:: What you should do ::
Make your reply a word-for-word repeat of the records.

:: Material to process ::
==*==
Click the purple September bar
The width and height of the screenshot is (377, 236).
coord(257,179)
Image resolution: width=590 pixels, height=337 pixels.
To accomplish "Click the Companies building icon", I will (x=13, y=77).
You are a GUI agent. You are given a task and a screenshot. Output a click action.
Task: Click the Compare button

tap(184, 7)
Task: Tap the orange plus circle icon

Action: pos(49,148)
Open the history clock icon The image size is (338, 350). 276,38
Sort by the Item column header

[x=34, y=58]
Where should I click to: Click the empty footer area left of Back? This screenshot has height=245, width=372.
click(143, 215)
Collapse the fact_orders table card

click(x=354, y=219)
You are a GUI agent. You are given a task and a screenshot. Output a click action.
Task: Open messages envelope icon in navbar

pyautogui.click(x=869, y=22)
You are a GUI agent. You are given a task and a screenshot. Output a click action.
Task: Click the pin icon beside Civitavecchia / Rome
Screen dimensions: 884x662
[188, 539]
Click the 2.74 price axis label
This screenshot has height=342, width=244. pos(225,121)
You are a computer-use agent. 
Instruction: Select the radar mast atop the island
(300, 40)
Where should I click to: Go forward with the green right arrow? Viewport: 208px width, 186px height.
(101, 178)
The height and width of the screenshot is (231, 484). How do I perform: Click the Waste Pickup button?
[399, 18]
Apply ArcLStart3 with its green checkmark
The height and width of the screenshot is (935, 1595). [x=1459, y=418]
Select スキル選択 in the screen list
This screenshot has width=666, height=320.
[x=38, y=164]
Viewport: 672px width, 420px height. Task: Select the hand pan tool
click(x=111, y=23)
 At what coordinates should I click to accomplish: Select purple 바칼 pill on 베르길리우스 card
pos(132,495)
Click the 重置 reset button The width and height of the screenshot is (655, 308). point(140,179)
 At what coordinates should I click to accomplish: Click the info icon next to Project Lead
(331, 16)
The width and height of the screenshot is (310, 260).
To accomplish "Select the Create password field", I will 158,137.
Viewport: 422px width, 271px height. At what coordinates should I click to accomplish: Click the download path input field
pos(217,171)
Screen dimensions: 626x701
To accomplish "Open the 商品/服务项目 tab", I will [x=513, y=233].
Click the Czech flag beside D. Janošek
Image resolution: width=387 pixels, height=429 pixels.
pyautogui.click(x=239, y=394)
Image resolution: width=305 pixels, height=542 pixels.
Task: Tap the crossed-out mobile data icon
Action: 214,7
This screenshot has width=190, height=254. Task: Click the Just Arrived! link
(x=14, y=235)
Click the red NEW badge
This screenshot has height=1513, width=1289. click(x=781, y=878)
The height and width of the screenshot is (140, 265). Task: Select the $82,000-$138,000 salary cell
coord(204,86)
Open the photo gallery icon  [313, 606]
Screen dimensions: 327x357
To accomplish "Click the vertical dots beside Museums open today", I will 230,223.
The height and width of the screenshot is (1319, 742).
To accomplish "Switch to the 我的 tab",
==*==
:: Answer area ::
Click the purple September bar
The width and height of the screenshot is (377, 236).
coord(257,179)
Image resolution: width=590 pixels, height=337 pixels.
To accomplish "Click the Companies building icon", I will (x=13, y=77).
You are a GUI agent. You are given a task and a screenshot. Output a click action.
Task: Click the Compare button

tap(184, 7)
Task: Tap the orange plus circle icon

Action: pos(49,148)
Open the history clock icon The image size is (338, 350). 276,38
Sort by the Item column header

[x=34, y=58]
Where should I click to: Click the empty footer area left of Back? This screenshot has height=245, width=372.
click(143, 215)
Collapse the fact_orders table card

click(x=354, y=219)
You are a GUI agent. You are given a task and a screenshot. Output a click action.
Task: Open messages envelope icon in navbar

pyautogui.click(x=869, y=22)
You are a GUI agent. You are given a task and a screenshot. Output a click action.
Task: Click the pin icon beside Civitavecchia / Rome
Screen dimensions: 884x662
[188, 539]
Click the 2.74 price axis label
This screenshot has height=342, width=244. pos(225,121)
You are a computer-use agent. 
Instruction: Select the radar mast atop the island
(300, 40)
Where should I click to: Go forward with the green right arrow? Viewport: 208px width, 186px height.
(101, 178)
The height and width of the screenshot is (231, 484). How do I perform: Click the Waste Pickup button?
[399, 18]
Apply ArcLStart3 with its green checkmark
The height and width of the screenshot is (935, 1595). [x=1459, y=418]
Select スキル選択 in the screen list
This screenshot has width=666, height=320.
[x=38, y=164]
Viewport: 672px width, 420px height. Task: Select the hand pan tool
click(x=111, y=23)
 At what coordinates should I click to accomplish: Select purple 바칼 pill on 베르길리우스 card
pos(132,495)
Click the 重置 reset button The width and height of the screenshot is (655, 308). point(140,179)
 At what coordinates should I click to accomplish: Click the info icon next to Project Lead
(331, 16)
The width and height of the screenshot is (310, 260).
To accomplish "Select the Create password field", I will 158,137.
Viewport: 422px width, 271px height. At what coordinates should I click to accomplish: Click the download path input field
pos(217,171)
Screen dimensions: 626x701
To accomplish "Open the 商品/服务项目 tab", I will [x=513, y=233].
Click the Czech flag beside D. Janošek
Image resolution: width=387 pixels, height=429 pixels.
pyautogui.click(x=239, y=394)
Image resolution: width=305 pixels, height=542 pixels.
Task: Tap the crossed-out mobile data icon
Action: 214,7
This screenshot has width=190, height=254. Task: Click the Just Arrived! link
(x=14, y=235)
Click the red NEW badge
This screenshot has height=1513, width=1289. click(x=781, y=878)
The height and width of the screenshot is (140, 265). Task: Select the $82,000-$138,000 salary cell
coord(204,86)
Open the photo gallery icon  [313, 606]
Screen dimensions: 327x357
To accomplish "Click the vertical dots beside Museums open today", I will 230,223.
The height and width of the screenshot is (1319, 742).
To accomplish "Switch to the 我的 tab",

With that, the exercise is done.